Ejercicio breve »
Vuelve a escribir, por favor, todo lo que va desde la línea que contiene "Given: Close the vector.cpp tab" hasta la línea que contiene "click(x=476, y=548)", ambas incluidas, sin cambiar nada de los datos de abajo.

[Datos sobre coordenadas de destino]

——————

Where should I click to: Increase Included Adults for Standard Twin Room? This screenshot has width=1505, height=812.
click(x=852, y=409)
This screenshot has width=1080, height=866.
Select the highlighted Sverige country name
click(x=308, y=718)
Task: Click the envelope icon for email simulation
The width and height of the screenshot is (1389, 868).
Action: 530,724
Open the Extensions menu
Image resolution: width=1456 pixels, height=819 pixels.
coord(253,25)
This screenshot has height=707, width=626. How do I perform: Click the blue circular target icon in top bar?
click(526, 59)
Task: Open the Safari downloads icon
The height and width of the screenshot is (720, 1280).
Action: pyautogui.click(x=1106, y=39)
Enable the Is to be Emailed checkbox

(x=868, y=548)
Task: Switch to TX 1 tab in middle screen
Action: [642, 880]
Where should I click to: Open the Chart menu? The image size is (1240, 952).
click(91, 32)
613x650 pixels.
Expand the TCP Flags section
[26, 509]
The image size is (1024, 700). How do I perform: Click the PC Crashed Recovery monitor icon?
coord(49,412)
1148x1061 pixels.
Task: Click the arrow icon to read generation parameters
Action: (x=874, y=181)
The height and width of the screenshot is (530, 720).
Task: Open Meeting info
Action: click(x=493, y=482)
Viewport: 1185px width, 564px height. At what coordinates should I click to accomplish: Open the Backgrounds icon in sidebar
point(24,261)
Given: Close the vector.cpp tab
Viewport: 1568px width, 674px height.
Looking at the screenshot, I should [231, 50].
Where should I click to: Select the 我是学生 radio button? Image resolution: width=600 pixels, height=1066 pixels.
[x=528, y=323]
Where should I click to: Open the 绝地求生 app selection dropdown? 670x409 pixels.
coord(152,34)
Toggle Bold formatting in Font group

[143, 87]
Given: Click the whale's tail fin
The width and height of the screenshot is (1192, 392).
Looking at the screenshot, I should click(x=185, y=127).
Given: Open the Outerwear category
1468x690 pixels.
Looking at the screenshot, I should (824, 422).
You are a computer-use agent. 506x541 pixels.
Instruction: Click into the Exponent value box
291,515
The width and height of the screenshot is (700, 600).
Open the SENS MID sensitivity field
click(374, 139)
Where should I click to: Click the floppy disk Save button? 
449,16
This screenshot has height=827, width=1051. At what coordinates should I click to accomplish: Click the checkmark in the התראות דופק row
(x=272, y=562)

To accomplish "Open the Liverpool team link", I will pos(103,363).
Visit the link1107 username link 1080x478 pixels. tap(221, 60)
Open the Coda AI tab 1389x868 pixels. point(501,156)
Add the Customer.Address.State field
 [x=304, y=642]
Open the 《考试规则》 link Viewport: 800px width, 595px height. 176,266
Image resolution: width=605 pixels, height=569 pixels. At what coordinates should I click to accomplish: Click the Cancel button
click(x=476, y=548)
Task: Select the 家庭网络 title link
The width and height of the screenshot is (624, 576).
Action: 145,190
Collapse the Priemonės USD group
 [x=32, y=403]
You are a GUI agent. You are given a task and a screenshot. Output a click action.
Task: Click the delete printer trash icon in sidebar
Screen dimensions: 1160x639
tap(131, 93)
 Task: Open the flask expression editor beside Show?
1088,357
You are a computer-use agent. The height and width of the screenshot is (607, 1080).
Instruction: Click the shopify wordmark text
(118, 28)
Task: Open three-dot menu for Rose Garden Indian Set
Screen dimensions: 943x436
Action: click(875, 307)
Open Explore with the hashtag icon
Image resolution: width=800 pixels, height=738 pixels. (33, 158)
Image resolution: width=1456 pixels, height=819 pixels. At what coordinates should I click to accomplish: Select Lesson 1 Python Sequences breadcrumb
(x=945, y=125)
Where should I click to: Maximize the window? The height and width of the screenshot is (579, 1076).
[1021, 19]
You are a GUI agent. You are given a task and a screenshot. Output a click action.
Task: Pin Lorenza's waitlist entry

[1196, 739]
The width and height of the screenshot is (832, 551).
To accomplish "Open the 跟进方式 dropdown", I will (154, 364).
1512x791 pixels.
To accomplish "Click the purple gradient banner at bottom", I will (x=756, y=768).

——————

Solución del ejercicio »
Given: Close the vector.cpp tab
Viewport: 1568px width, 674px height.
Looking at the screenshot, I should [231, 50].
Where should I click to: Select the 我是学生 radio button? Image resolution: width=600 pixels, height=1066 pixels.
[x=528, y=323]
Where should I click to: Open the 绝地求生 app selection dropdown? 670x409 pixels.
coord(152,34)
Toggle Bold formatting in Font group

[143, 87]
Given: Click the whale's tail fin
The width and height of the screenshot is (1192, 392).
Looking at the screenshot, I should click(x=185, y=127).
Given: Open the Outerwear category
1468x690 pixels.
Looking at the screenshot, I should (824, 422).
You are a computer-use agent. 506x541 pixels.
Instruction: Click into the Exponent value box
291,515
The width and height of the screenshot is (700, 600).
Open the SENS MID sensitivity field
click(374, 139)
Where should I click to: Click the floppy disk Save button? 
449,16
This screenshot has height=827, width=1051. At what coordinates should I click to accomplish: Click the checkmark in the התראות דופק row
(x=272, y=562)

To accomplish "Open the Liverpool team link", I will pos(103,363).
Visit the link1107 username link 1080x478 pixels. tap(221, 60)
Open the Coda AI tab 1389x868 pixels. point(501,156)
Add the Customer.Address.State field
 [x=304, y=642]
Open the 《考试规则》 link Viewport: 800px width, 595px height. 176,266
Image resolution: width=605 pixels, height=569 pixels. At what coordinates should I click to accomplish: Click the Cancel button
click(x=476, y=548)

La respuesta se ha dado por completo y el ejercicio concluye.